SLE のインストール手順を述べた抜粋を、最後の文の後から引き継いで書き進めること。

◆ 抜粋本文:
┄┄┄┄┄┄

SLE は openSUSE Leap と異なり、ここで Role を選択します。ここでも言語が選べますが、英語のまま進めます。SUSE Linux Enterprise 15 sp4 を選びます。また、ここでキーボードを選んで、特殊キーなどの配置を確認してください。
License Agreement > Agree
ここでは、登録をスキップします。インストール後、デバイスドライバなどが完全に動いてから、YaST から購読を登録してアップデートを更新するのが良いでしょう。
Registration > Skip registration
サブスクリプション購読の申し込みはオンラインでも申し込むことができます。
Shop Online : SUSE Linux Enterprise Serverhttps://www.suse.com/shop/server/
次に拡張モジュールを指定できますが、ここは最小限の指定だけで結構です。もしくは、他にインストールソースが指定できない場合は、この画面で、そのままブートメディアからインストールする拡張機能を指定します。
USB メモリなどのメディア以外をインストールソースに使える環境では、次の画面から別なソースを指定できます。
Add ボタンでインストールソースに、ローカル HTTP サーバなどを追加します。
ここで、ローカルネットワークに用意したインストールソースを指定します。ここでは HTTP サーバを指定しますが、他にも FTP やWIndows の SMB、DVDメディアなどを指定することができます。
指定したインストールメディアから、追加する拡張機能をチェックします。Base system, Server Applications, などは必須です。デバイスドライバのコンパイルなどのための、Development Tool, 使い慣れた Legacy Module, GUI 版 YaST やgedit などの Desktop Environment などもチェックしておきます。
次の画面で、システム用途を指定します。プライベートクラウド向けの仮想ハイパーバイザーなら、XEN か KVM をチェックしたいところですが、おとなしく GNOME デスクトップを選んで、サマリ画面で追加のハイパーバイザーを指定することをおすすめします。
ブートしたメディアのリポジトリを削除するか、Enableed のチェックを外して、インストールソースをローカルネットワークの共用サーバのみにします。
もっとも USB メモリからインストールする場合は、そのまま残しておくことになります。
ここも openSUSE とは異なるので注意します。
BtrFS のルートパーティションの他に、 /home が XFS で提案されています。BtrFS はロールバックのためのスペースを必要とするため、ルートパーティションは 30Gb から 40Gb は最低必要です。
将来アップデートすることもあり得るので、ルートパーティションは100Gb 程度は確保しておくようにしています。また、私の好みなのですが、100Gb 程度の未使用領域をいつも残しておいています。何かあれば、ここに別なシステムをインストールできるわけですね。

┄┄┄┄┄┄

データソースの項目:
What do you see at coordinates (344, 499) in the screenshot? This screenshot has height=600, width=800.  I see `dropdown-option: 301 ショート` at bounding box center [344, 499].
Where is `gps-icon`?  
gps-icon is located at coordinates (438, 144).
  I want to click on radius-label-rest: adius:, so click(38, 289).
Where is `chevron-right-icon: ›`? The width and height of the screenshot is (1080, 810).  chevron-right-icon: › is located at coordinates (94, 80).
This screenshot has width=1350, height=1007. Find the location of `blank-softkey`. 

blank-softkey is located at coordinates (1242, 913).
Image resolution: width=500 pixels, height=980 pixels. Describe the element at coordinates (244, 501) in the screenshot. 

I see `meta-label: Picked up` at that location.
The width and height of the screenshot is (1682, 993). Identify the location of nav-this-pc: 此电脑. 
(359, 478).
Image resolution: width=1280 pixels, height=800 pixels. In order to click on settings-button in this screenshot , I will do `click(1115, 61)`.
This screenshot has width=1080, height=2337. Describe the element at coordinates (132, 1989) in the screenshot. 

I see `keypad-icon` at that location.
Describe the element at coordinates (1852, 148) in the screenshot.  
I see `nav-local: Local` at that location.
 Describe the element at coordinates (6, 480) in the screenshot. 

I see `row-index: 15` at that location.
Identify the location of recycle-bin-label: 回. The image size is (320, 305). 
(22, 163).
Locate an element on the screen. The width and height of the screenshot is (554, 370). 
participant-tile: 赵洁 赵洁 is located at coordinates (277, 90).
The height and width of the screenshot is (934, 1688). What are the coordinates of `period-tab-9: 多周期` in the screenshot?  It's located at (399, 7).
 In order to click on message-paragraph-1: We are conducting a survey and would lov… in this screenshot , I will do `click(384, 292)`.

┄┄┄┄┄┄

◆ 想定される回答:
Expert Partiyioner から Start with current Proposal でパーティションを構成し直します。
Expert partiner から、パーティションの切り直しをします。/ パーティションを一旦削除して、サイズを適切に作成しなおし、ファイルサーバなら /home を、ハイパーバイザーなら /var を別パーティションにするなど、プロポーザルから、必要に応じて指定します。データパーティションにする場合は、デフォルトでは、XFS フォーマットが選択されます。もちろん好みにより別なフォーマットも選べますが、XFS がデフォルトである理由は尊重すべきです。
BtrFS のサブボリュームを削除しないと、別なパーティションが作れませんので、例えば /srv を別パーティションにする場合、/@srv を削除して別パーティションを作り直します。
Hardware clock set to UTC は状況に応じてチェックします。ほとんどの場合、ベアメタルサーバであればチェックが付いたままで問題ないはずです。テスト環境などで Windows と二重ブートしている場合は問題になることがあります。またハイパーバイザー上で仮想化された場合は、仮想マシンがハードウェアクロックをセットしても意味がないので、NTP の設定などをキッチリしておくべきでしょう。基本的にチェックしたままで結構です。
SLE のデフォルトは、ユーザと root は分けて作成します。ここも openSUSE と異なるデフォルトです。
root のパスワードを設定するとき、Caps や Num キーが押されていないか、チェック用のフィールドで確認します。
ここで、インストール設定の詳細な調整をします。
まずは Softwareここで追加しておきたい項目をチェックして追加しておきます。KVM ハイパーバイザーをインストールしておくとか、Webサーバをインストールするとかです。
セキュリティ、ネットワーク、systemd ターゲット
デフォルトでは SSH が使えて、ファイアウォールが無効です。ネットワーク設定は Wicked です。この辺りはopenSUSE Leao と異なります。
ネットワークはデフォルト DHCP なので必要に応じて固定 IP を設定します。
他のディストリビューションでは、サマリ画面で間違って Enter を押すといきなりインストールが始まりイラッときますが、SLE/openSUSE は確認ダイアログが出てきて、デフォルトが「Back」になっています。親切ですね。
コピーが始まると、プログレスバーが表示されます。以前のバージョンでは、どのパッケージがインストール中なのか表示されていたのですが、このバージョンの唯一の改悪点だと思います。
コピーが終わると、自動的にリブートします。
この後は、YaST ツールを使って、必要なセットアップを行います。YaST では次のような作業を、コマンドを知らなくても GUI で行うことができます。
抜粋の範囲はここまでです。